[What the task asks] In the passage below about losing a newspaper job, condense the paragraph beginning "Even though God gave me a heads-up" into a shorter version that keeps its main facts.

[Quoted text]

God persisted, so eventually I prayed this prayer:
“Okay God, I give the job pledge to You. I trust you more than I trust the job pledge.”

God knew something I didn’t.

The battle arrives

The newspaper industry, which had thrived for decades, was going to crash in the near future.

God was trying to prepare me for that moment.

When The News cut back to three days a week in 2009, the job pledge went out the window. I got downsized, as did many of my co-workers.

Even though God gave me a heads-up years earlier, I still didn’t handle it well. I sat around home for nearly a year and didn’t do much of anything. My wife didn’t appreciate that. I made no effort to re-train for a different career or to seek any job.

The News offered a nice buyout that continued my salary for a time. I should have taken advantage of that by preparing for my future, but I didn’t.

Unlike Asa, I hadn’t built my defenses up and prepared for battle.

When the battle came, I didn’t know how to handle it.

[Given information]
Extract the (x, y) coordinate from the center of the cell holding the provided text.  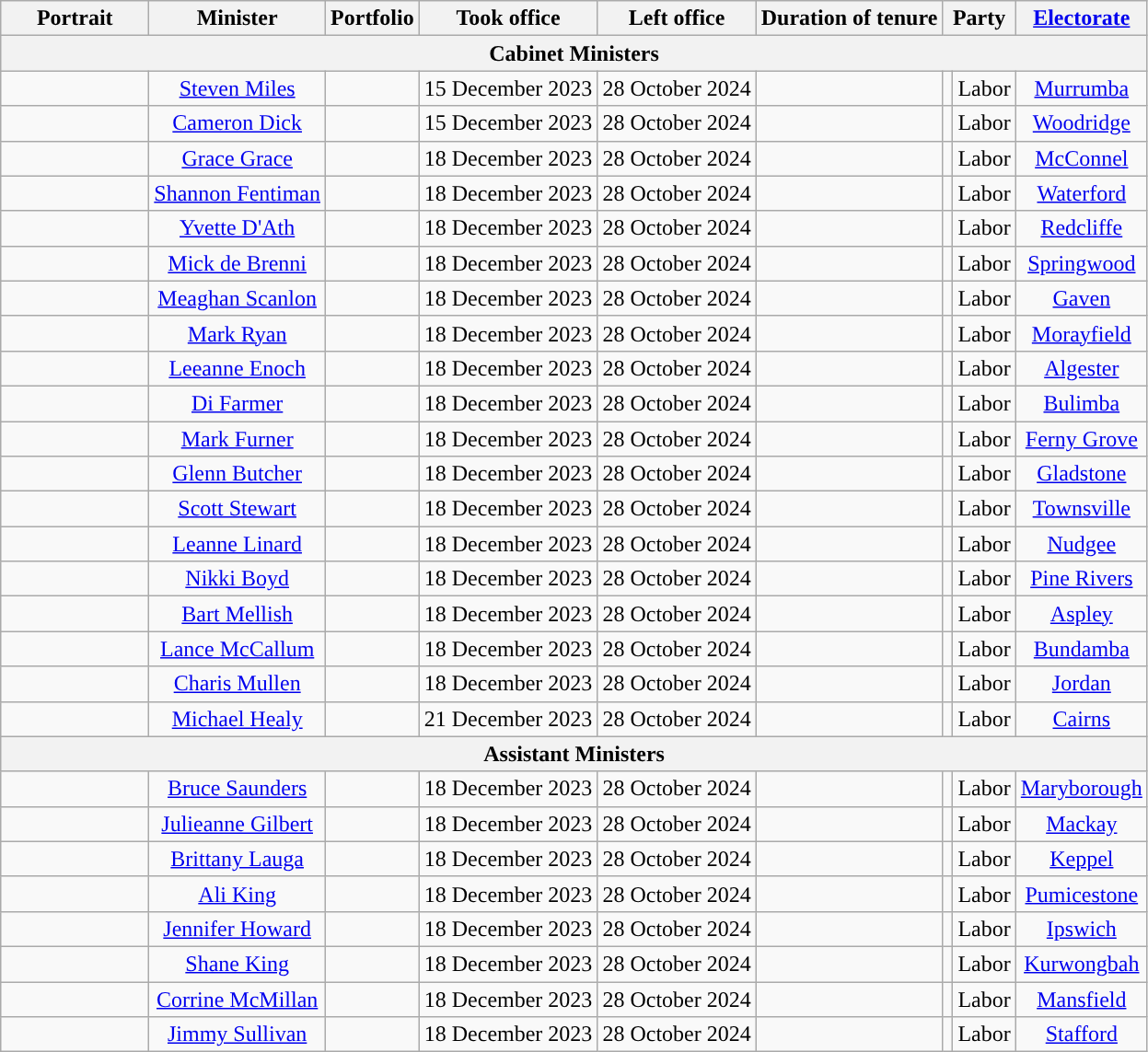
Leeanne Enoch (238, 368)
Kurwongbah (1081, 964)
Corrine McMillan (238, 999)
Pine Rivers (1081, 579)
Mick de Brenni (238, 263)
Stafford (1081, 1035)
Bundamba (1081, 649)
Mark Furner (238, 439)
Shannon Fentiman (238, 193)
Maryborough (1081, 789)
Cabinet Ministers (574, 53)
Di Farmer (238, 403)
21 December 2023 (508, 719)
Yvette D'Ath (238, 228)
Shane King (238, 964)
Leanne Linard (238, 544)
Keppel (1081, 859)
Electorate (1081, 18)
Charis Mullen (238, 684)
Cairns (1081, 719)
Bruce Saunders (238, 789)
Townsville (1081, 509)
Springwood (1081, 263)
Murrumba (1081, 88)
Meaghan Scanlon (238, 298)
Ferny Grove (1081, 439)
Scott Stewart (238, 509)
Waterford (1081, 193)
Brittany Lauga (238, 859)
Party (980, 18)
McConnel (1081, 158)
Portfolio (373, 18)
Mackay (1081, 824)
Jennifer Howard (238, 929)
Duration of tenure (849, 18)
Nudgee (1081, 544)
Aspley (1081, 614)
Took office (508, 18)
Michael Healy (238, 719)
Bart Mellish (238, 614)
Ipswich (1081, 929)
Algester (1081, 368)
Julieanne Gilbert (238, 824)
Jordan (1081, 684)
Steven Miles (238, 88)
Gladstone (1081, 474)
Mark Ryan (238, 333)
Pumicestone (1081, 894)
Glenn Butcher (238, 474)
Woodridge (1081, 123)
Left office (677, 18)
Redcliffe (1081, 228)
Bulimba (1081, 403)
Assistant Ministers (574, 754)
Morayfield (1081, 333)
Jimmy Sullivan (238, 1035)
Lance McCallum (238, 649)
Portrait (75, 18)
Grace Grace (238, 158)
Minister (238, 18)
Cameron Dick (238, 123)
Gaven (1081, 298)
Ali King (238, 894)
Nikki Boyd (238, 579)
Mansfield (1081, 999)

[Answer to the problem] Despite God's warning years earlier, I handled the layoff poorly: I spent nearly a year at home doing little, which my wife did not appreciate, and I neither retrained for another career nor looked for work.